Semoga saja kegiatan ini dapat terus berlangsung dan Dariwarga bisa menghasilkan karya-karya video yang baik. Teman-teman pembaca sekalian bisa mengunjungi channel video Dariwarga di youtube.com atau channel video Dariwarga di vimeo.com. Selamat menikmati. #yamaaan

Cerita Si Jaket Merah

Satu lagi arsip lama di blog lewatjamenam.blogspot.com. Kali ini tulisan yang indah karya Merre, lengkap dengan ilustrasi-ilustrasinya yang ekspresif. Silahkan dibaca, teman-teman! 😀

———————————————————————————————————————————-

Si jaket merah dan rambutnya yang masih setengah basah berlari kecil ke luar dari pagar rumahnya. Tiap pagi pukul setengah delapan kerjanya hanya berpikir sambil berlari, “Kenapa harus telat setiap hari selalu telat…”.

Dan tiap pagi juga, pikirnya itu hanya sebatas pikiran, tak pernah berkelanjutan jadi sebuah perubahan yang signifikan.

dariwarga_cerita si jaket merah_tulisan merre_01

***

Setelah 85 langkah menjauhi pagar, sebuah angkutan kota telah menunggunya seperti biasa. Dengan tangan berayun-ayun si supir batak mengajaknya untuk segera masuk. “Empat enam empat enam…!” wajah keras berkumis tipis itu berkomat-kamit menyuruh penumpang duduk merapat.
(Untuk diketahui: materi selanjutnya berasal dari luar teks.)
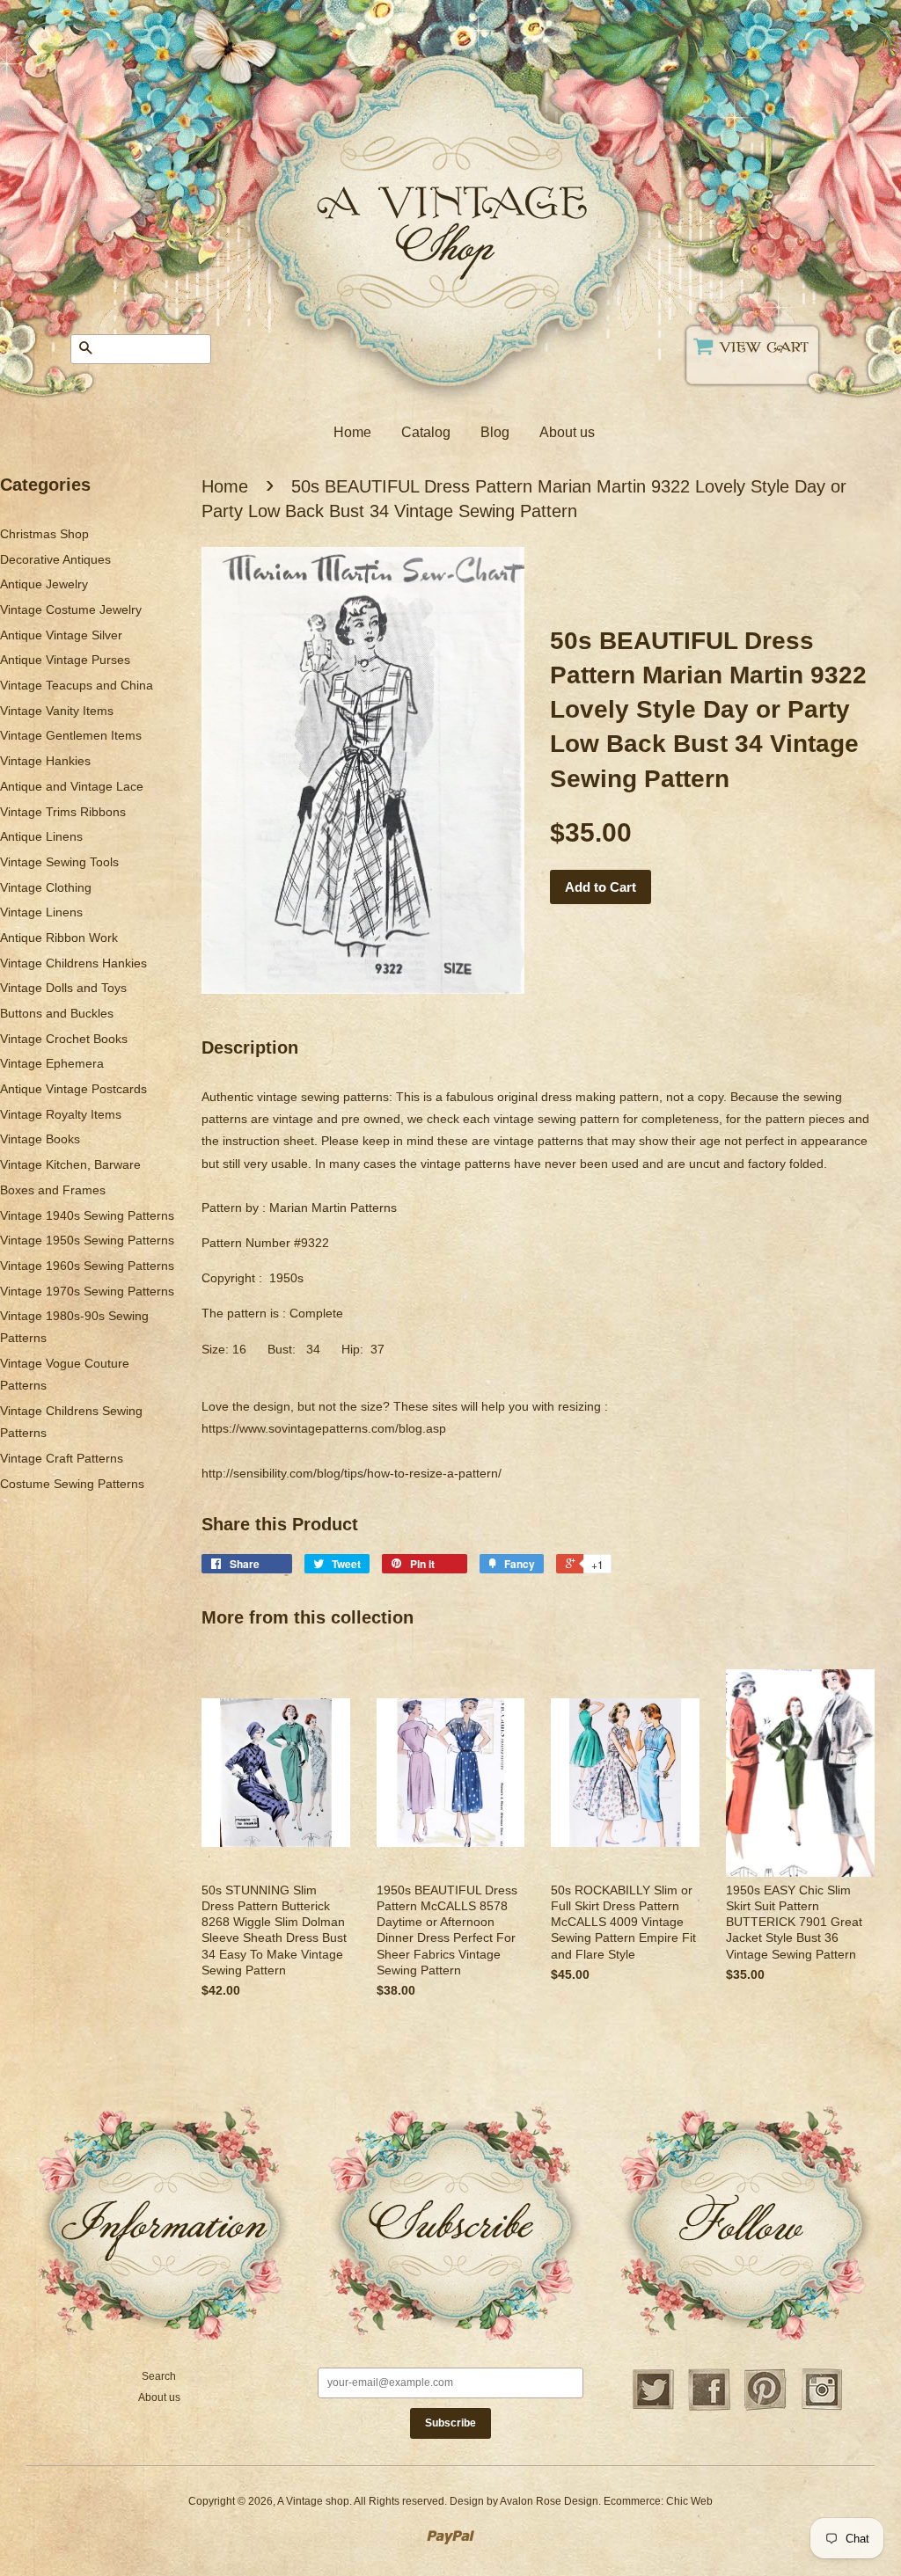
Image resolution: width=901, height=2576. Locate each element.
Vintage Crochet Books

dariwarga_cerita si jaket merah_tulisan merre_02

Si jaket merah turut serta merapat di dalamnya. Kemudian ia mulai gelisah, mengutuk jarum jam yang berpindah terlalu cepat. Matanya masih mengantuk, bahkan saat angkot itu berhenti di tempat yang ia tuju. Langkahnya pelan tak lagi semangat, karena ia sudah terlalu terlambat.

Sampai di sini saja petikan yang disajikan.